Para los que están desanimados por sus circunstancias y, por lo tanto, se sienten tentados a pensar que hoy no pueden servir al Señor, les hago dos promesas. Por más difíciles que hoy les parezcan las cosas, estarán mejor al día siguiente si eligen servir al Señor hoy mismo de todo corazón. Tal vez no mejoren sus circunstancias en todas las formas que ustedes quisieran, pero habrán recibido nuevas fuerzas para llevar sus cargas y una confianza renovada que cuando las cargas sean demasiado pesadas, el Señor, al que han servido, llevará las cargas que ustedes no puedan llevar. Él sabe cómo, porque se preparó hace mucho tiempo. Padeció las enfermedades y los dolores de ustedes en la carne para saber cómo socorrerles.

La otra promesa que les hago es que al elegir hoy servirle a Él, sentirán Su amor y llegarán a amarle más. Tal vez recuerden la Escritura:

“Yo os digo: Quisiera que os acordaseis de conservar siempre escrito este nombre en vuestros corazones para que… oigáis y conozcáis la voz por la cual seréis llamados, y también el nombre por el cual él os llamará.

“Porque ¿cómo conoce un hombre al amo a quien no ha servido, que es un extraño para él, y se halla lejos de los pensamientos y de las intenciones de su corazón?” 9 .

Al servir a Dios hoy, llegarán a conocerle mejor; sentirán Su amor y aprecio; no querrán postergar el recibir esa bendición; y al sentir Su amor sentirán deseo de servirle, lo cual quitará los sentimientos de complacencia y de desánimo.

A medida que le sirvan, llegarán a conocer mejor la voz por la que serán llamados. Al acostarse al final del día, quizás recuerden las palabras: “Bien, buen siervo y fiel; sobre poco has sido fiel, sobre mucho te pondré” 10 . Ruego que tengamos esa bendición hoy, cada día y siempre en nuestra vida.

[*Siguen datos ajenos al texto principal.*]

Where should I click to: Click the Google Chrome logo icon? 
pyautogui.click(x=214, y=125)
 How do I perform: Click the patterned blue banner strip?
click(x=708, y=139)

Sé que el Padre Celestial vive y contesta nuestras oraciones. Sé que Jesús es el Cristo viviente, el Salvador del mundo, y que podemos elegir sentir el gozo y la paz que provienen de estar a Su servicio hoy. En el nombre de Jesucristo. Amén.

Mostrar referencias

  1.  

    1. Alma 34:33–34.

  2.  

    2. Alma 34:36.

  3.  

    3. Josué 24:15.

  4.  

    4. Juan 9:4–5.

  5.  

    5. Proverbios 8:17.

  6.  

    6. Abraham 3:25.

  7.  

    7. Alma 7:11–12.

  8.  

    8. 2 Nefi 2:21.

  9.  

    9. Mosíah 5:12–13.

  10.  

    10. Mateo 25:21; véase también el versículo 23.